◆ EXERCISE AIM:
What follows is a set of records; copy all of it exactly.

◆ AVAILABLE DATA:
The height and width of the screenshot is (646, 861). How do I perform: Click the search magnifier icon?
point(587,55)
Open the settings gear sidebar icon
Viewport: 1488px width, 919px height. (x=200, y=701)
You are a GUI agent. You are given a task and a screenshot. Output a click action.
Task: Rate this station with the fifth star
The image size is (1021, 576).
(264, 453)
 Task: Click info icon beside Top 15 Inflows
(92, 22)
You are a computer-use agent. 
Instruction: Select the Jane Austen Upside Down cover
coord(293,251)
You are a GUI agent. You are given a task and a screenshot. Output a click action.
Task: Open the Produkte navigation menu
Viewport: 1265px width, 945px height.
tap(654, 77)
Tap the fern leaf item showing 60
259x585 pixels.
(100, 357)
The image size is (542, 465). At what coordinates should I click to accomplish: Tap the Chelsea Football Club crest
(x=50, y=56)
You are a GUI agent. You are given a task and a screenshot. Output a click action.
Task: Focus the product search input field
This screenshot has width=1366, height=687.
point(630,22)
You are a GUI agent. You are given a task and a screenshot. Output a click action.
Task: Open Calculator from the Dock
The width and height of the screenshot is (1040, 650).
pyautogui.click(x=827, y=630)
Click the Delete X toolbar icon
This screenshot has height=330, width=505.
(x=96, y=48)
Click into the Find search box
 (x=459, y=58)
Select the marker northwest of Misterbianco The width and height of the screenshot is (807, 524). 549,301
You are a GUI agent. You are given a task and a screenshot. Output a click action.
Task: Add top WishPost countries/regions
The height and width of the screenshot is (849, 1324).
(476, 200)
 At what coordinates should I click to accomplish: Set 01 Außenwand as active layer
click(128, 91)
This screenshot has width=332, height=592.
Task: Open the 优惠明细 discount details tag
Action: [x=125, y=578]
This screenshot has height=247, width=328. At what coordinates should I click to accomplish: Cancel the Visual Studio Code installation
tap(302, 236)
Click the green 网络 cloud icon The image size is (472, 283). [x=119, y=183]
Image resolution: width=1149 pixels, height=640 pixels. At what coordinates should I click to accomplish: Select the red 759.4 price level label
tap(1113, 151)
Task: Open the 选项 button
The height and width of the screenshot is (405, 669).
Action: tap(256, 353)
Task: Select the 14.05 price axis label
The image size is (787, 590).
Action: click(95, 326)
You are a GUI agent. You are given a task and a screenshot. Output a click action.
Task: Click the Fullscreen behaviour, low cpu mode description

◆ ANSWER TO THE PROBLEM:
The height and width of the screenshot is (646, 861). How do I perform: Click the search magnifier icon?
point(587,55)
Open the settings gear sidebar icon
Viewport: 1488px width, 919px height. (x=200, y=701)
You are a GUI agent. You are given a task and a screenshot. Output a click action.
Task: Rate this station with the fifth star
The image size is (1021, 576).
(264, 453)
 Task: Click info icon beside Top 15 Inflows
(92, 22)
You are a computer-use agent. 
Instruction: Select the Jane Austen Upside Down cover
coord(293,251)
You are a GUI agent. You are given a task and a screenshot. Output a click action.
Task: Open the Produkte navigation menu
Viewport: 1265px width, 945px height.
tap(654, 77)
Tap the fern leaf item showing 60
259x585 pixels.
(100, 357)
The image size is (542, 465). At what coordinates should I click to accomplish: Tap the Chelsea Football Club crest
(x=50, y=56)
You are a GUI agent. You are given a task and a screenshot. Output a click action.
Task: Focus the product search input field
This screenshot has width=1366, height=687.
point(630,22)
You are a GUI agent. You are given a task and a screenshot. Output a click action.
Task: Open Calculator from the Dock
The width and height of the screenshot is (1040, 650).
pyautogui.click(x=827, y=630)
Click the Delete X toolbar icon
This screenshot has height=330, width=505.
(x=96, y=48)
Click into the Find search box
 (x=459, y=58)
Select the marker northwest of Misterbianco The width and height of the screenshot is (807, 524). 549,301
You are a GUI agent. You are given a task and a screenshot. Output a click action.
Task: Add top WishPost countries/regions
The height and width of the screenshot is (849, 1324).
(476, 200)
 At what coordinates should I click to accomplish: Set 01 Außenwand as active layer
click(128, 91)
This screenshot has width=332, height=592.
Task: Open the 优惠明细 discount details tag
Action: [x=125, y=578]
This screenshot has height=247, width=328. At what coordinates should I click to accomplish: Cancel the Visual Studio Code installation
tap(302, 236)
Click the green 网络 cloud icon The image size is (472, 283). [x=119, y=183]
Image resolution: width=1149 pixels, height=640 pixels. At what coordinates should I click to accomplish: Select the red 759.4 price level label
tap(1113, 151)
Task: Open the 选项 button
The height and width of the screenshot is (405, 669).
Action: tap(256, 353)
Task: Select the 14.05 price axis label
The image size is (787, 590).
Action: click(95, 326)
You are a GUI agent. You are given a task and a screenshot. Output a click action.
Task: Click the Fullscreen behaviour, low cpu mode description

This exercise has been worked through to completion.